Extracted entries:
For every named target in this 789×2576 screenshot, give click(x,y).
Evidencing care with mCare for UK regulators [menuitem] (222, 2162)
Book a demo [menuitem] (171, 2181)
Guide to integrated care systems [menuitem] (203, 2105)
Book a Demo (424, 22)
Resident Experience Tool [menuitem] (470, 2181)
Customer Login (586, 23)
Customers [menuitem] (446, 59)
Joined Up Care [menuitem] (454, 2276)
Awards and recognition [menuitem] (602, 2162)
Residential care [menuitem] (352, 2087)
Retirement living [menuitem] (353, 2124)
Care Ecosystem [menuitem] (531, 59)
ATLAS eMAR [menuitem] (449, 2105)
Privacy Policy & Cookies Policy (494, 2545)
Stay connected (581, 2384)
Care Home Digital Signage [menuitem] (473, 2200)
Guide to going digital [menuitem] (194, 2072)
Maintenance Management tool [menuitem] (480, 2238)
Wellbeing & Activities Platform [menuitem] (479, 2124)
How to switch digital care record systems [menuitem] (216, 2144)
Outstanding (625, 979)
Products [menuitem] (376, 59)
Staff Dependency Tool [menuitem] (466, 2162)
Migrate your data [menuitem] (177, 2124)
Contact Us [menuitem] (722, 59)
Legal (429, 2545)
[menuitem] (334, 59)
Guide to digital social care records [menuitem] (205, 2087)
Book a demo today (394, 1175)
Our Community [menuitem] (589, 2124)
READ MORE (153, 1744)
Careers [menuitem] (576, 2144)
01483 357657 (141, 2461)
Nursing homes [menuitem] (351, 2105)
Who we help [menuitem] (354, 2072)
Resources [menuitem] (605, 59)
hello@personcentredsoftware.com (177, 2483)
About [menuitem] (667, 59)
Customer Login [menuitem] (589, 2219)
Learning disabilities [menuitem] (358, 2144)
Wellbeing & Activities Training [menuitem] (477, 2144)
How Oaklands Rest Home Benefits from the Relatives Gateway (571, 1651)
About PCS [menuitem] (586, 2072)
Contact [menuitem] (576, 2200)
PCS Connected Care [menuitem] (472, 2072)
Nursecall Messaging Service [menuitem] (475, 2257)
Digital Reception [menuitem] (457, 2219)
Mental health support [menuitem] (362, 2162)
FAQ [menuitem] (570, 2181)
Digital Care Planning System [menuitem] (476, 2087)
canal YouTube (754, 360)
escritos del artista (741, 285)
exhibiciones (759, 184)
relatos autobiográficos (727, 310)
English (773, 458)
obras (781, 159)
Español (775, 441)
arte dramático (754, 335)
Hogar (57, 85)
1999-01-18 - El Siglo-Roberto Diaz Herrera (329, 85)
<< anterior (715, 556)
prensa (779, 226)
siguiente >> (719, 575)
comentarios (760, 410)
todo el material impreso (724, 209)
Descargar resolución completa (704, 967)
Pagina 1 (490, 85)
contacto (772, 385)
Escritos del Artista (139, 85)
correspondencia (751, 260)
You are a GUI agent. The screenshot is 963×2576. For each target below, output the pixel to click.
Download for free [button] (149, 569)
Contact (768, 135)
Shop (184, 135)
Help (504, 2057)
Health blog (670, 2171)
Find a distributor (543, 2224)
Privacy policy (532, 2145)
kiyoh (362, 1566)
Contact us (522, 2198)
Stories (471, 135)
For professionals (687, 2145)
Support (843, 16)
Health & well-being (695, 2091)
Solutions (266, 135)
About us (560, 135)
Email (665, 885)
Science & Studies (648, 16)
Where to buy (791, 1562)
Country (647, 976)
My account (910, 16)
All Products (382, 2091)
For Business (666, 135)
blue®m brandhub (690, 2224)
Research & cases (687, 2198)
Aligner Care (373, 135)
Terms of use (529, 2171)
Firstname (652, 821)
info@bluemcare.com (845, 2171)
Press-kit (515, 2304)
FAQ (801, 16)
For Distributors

Exercise: Count the lines above that contain the string "Activities", treating uppercase and lowercase as different, and give only the number.

Result: 2